GOAL OF THE EXERCISE
All lines from the one with "1001x844 pixels. How" through the last are to be given again exactly as they stand in the data below, and only those.

━━━━━━━━

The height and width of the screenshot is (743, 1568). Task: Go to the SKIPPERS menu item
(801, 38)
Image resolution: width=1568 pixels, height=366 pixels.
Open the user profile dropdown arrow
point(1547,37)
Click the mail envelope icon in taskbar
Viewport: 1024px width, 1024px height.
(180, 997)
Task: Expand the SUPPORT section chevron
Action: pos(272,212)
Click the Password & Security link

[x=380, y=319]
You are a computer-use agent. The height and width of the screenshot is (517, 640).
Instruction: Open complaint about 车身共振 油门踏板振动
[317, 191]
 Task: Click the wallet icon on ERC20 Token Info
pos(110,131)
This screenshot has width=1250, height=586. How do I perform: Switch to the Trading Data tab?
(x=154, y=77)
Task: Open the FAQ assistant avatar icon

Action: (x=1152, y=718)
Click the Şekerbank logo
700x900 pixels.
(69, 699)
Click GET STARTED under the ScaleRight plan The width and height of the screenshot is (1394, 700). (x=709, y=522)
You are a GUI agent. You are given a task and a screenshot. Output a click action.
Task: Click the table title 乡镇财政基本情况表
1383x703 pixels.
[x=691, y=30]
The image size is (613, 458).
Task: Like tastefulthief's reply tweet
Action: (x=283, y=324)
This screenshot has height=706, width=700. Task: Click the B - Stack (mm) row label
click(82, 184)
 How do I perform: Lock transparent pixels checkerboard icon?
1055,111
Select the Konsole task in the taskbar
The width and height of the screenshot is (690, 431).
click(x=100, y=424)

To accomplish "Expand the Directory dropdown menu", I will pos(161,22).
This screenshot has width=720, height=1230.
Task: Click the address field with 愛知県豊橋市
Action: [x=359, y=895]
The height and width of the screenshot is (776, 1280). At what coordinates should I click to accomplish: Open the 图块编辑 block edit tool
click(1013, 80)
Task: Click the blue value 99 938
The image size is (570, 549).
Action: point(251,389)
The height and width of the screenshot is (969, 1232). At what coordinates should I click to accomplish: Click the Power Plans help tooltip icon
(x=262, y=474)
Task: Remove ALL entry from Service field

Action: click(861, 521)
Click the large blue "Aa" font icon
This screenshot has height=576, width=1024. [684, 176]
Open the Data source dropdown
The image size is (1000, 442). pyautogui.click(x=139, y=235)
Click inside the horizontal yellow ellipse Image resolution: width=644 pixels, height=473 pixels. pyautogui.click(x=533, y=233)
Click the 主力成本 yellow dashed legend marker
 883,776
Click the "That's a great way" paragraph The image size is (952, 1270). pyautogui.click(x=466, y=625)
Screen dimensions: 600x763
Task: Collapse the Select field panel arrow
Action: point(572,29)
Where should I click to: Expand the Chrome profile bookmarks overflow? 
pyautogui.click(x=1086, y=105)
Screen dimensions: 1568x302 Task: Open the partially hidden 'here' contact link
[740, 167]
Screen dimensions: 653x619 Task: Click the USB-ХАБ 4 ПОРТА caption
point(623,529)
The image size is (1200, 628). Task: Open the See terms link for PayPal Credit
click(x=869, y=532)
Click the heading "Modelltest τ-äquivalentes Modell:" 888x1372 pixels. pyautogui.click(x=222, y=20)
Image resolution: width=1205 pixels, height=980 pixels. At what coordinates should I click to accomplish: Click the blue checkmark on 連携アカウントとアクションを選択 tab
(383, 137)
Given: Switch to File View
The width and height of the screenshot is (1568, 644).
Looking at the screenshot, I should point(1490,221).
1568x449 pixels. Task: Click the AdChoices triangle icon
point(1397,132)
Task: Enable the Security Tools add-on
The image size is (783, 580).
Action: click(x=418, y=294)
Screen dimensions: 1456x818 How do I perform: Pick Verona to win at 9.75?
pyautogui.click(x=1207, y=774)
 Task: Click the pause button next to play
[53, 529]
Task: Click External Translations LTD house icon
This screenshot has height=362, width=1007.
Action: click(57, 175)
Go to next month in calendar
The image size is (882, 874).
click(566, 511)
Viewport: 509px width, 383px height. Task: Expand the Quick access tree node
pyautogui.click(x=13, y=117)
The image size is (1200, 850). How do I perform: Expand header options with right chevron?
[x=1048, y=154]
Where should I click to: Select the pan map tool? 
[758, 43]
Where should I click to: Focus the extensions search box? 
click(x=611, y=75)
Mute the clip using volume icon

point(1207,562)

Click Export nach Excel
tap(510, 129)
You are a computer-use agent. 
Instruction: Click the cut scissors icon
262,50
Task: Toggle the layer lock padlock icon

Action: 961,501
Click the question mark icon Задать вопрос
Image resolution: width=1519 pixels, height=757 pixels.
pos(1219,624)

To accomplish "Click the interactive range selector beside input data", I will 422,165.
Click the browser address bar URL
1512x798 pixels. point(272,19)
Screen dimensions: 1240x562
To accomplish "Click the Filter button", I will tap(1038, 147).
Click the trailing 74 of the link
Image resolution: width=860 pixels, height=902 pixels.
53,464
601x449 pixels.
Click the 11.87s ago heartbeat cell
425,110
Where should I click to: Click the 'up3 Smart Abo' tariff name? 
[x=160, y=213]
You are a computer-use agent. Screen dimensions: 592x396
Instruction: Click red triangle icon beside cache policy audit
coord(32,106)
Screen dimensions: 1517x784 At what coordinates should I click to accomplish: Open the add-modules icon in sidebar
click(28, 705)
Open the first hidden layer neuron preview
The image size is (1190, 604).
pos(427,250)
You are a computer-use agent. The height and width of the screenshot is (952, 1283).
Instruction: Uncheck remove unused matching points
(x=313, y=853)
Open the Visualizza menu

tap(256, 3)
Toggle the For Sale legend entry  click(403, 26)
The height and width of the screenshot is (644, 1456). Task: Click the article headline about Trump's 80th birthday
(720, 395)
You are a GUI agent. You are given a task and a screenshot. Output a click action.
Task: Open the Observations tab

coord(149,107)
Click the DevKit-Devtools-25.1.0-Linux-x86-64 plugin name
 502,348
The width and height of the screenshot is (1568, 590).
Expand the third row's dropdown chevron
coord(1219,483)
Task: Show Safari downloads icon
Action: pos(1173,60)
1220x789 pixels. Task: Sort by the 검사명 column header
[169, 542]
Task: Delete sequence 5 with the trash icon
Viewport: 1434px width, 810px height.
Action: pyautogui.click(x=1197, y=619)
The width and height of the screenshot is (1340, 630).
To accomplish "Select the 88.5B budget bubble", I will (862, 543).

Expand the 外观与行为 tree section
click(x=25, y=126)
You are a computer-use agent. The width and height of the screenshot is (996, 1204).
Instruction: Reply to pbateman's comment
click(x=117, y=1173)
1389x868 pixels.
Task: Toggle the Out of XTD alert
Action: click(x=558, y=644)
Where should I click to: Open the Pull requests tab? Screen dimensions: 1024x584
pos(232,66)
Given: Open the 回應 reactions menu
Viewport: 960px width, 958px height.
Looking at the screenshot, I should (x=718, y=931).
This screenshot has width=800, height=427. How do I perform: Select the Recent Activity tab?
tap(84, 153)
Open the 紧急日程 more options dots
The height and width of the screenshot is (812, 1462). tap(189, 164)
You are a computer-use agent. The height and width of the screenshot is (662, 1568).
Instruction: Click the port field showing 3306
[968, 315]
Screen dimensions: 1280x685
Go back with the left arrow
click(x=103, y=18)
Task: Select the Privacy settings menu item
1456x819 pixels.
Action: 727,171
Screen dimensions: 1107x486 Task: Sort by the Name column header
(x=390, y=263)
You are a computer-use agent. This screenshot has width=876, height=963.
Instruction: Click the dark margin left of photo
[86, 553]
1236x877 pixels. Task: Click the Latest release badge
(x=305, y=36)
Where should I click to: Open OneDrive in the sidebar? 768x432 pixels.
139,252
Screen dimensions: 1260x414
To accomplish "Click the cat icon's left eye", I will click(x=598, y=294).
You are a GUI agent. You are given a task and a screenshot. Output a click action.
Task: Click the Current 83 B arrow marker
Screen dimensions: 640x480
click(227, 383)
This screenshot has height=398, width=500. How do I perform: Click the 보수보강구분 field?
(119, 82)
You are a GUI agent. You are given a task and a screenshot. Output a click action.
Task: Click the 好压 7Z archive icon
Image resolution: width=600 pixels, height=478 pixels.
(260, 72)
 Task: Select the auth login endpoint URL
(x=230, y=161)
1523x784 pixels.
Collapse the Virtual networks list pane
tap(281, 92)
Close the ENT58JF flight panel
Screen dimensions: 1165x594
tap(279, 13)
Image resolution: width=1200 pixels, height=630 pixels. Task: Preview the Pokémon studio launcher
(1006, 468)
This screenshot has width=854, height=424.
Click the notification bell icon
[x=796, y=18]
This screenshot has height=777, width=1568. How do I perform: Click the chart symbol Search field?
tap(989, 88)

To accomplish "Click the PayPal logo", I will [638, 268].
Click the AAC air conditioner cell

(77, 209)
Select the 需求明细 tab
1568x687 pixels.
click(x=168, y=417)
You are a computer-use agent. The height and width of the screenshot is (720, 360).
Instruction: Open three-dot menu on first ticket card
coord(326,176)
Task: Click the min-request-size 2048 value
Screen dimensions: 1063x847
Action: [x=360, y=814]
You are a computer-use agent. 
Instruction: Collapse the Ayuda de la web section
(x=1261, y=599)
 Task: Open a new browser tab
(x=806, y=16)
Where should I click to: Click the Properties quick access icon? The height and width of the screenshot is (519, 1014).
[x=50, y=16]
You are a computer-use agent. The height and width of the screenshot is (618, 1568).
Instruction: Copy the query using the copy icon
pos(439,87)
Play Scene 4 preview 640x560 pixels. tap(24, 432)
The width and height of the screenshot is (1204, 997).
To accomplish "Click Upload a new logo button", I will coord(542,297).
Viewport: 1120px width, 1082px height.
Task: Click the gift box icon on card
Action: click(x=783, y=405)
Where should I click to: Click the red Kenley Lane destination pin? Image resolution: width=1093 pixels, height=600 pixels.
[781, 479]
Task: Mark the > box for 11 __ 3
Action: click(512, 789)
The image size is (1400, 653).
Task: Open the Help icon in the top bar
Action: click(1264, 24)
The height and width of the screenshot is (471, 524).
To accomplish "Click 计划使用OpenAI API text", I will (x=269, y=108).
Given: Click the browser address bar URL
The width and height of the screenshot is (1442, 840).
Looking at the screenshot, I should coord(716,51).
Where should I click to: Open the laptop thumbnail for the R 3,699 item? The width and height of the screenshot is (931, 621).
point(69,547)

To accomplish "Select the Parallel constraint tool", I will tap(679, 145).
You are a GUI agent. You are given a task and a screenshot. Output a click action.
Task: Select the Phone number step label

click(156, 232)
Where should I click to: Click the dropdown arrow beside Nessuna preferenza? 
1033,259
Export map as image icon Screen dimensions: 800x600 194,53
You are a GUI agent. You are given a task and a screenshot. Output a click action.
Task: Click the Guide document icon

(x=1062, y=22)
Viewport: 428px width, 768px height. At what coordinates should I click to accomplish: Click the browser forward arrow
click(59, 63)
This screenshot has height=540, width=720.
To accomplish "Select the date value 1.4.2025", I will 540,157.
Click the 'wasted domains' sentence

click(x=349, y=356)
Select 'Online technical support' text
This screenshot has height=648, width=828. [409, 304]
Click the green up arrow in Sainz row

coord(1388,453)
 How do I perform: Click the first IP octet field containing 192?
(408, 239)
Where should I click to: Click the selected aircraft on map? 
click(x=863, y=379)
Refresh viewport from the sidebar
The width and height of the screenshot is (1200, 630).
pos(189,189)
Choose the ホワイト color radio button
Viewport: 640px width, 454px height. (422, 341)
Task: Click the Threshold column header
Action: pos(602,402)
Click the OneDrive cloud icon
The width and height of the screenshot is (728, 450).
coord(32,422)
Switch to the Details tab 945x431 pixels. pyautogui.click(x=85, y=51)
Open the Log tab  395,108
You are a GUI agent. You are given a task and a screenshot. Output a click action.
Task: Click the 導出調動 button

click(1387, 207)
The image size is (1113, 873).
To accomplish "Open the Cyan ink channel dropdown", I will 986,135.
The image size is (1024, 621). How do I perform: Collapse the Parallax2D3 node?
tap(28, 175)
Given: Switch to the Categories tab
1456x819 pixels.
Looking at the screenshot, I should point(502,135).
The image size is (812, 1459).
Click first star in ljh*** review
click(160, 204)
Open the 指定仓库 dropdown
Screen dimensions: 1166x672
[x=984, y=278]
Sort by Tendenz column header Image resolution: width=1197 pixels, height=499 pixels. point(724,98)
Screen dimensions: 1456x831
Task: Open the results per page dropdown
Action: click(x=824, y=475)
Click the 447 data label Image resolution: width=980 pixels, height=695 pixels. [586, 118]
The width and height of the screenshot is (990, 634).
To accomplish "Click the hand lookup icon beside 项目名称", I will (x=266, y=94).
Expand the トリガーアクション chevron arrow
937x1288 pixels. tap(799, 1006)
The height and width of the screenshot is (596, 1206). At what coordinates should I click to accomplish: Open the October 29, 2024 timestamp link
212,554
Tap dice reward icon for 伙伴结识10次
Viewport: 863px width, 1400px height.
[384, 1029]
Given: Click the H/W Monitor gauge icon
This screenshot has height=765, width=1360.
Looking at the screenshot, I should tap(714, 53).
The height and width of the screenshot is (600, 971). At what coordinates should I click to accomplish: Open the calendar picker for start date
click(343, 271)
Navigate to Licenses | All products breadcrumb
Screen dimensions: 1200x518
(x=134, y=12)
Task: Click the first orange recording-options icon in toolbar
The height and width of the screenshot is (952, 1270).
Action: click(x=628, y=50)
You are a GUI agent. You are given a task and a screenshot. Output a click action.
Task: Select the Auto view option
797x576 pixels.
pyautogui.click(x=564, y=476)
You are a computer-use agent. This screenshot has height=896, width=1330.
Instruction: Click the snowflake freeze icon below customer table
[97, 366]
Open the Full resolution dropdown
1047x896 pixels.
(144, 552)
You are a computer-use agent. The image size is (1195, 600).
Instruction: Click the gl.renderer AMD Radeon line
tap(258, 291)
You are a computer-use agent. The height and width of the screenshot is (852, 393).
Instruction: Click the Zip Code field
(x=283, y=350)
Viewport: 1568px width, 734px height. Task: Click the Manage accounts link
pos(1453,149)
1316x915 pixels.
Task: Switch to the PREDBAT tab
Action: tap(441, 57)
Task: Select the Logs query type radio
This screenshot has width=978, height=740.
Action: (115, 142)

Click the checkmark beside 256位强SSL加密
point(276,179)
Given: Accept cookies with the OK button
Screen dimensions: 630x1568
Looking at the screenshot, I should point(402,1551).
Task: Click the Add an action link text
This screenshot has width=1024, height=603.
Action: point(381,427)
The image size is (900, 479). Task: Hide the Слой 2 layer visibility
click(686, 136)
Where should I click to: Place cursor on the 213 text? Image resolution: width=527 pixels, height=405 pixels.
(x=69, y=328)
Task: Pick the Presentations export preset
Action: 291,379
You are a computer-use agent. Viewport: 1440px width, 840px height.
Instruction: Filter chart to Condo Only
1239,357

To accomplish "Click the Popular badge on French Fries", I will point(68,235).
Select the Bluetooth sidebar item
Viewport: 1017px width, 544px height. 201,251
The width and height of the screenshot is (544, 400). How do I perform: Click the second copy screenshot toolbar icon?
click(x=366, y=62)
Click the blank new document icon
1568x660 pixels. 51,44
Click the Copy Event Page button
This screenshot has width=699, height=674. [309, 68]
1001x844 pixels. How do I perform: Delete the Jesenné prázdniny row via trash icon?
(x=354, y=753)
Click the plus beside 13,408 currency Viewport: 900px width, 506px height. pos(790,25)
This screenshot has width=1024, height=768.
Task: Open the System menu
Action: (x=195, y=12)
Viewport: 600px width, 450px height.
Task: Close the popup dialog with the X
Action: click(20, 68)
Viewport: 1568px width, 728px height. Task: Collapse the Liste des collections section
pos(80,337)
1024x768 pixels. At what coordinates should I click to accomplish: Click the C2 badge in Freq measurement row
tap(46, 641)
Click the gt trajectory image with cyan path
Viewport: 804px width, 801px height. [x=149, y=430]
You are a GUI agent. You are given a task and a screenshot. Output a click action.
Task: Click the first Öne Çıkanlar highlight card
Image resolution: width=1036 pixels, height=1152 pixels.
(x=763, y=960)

━━━━━━━━

RESULT OF THE TASK
1001x844 pixels. How do I perform: Delete the Jesenné prázdniny row via trash icon?
(x=354, y=753)
Click the plus beside 13,408 currency Viewport: 900px width, 506px height. pos(790,25)
This screenshot has width=1024, height=768.
Task: Open the System menu
Action: (x=195, y=12)
Viewport: 600px width, 450px height.
Task: Close the popup dialog with the X
Action: click(20, 68)
Viewport: 1568px width, 728px height. Task: Collapse the Liste des collections section
pos(80,337)
1024x768 pixels. At what coordinates should I click to accomplish: Click the C2 badge in Freq measurement row
tap(46, 641)
Click the gt trajectory image with cyan path
Viewport: 804px width, 801px height. [x=149, y=430]
You are a GUI agent. You are given a task and a screenshot. Output a click action.
Task: Click the first Öne Çıkanlar highlight card
Image resolution: width=1036 pixels, height=1152 pixels.
(x=763, y=960)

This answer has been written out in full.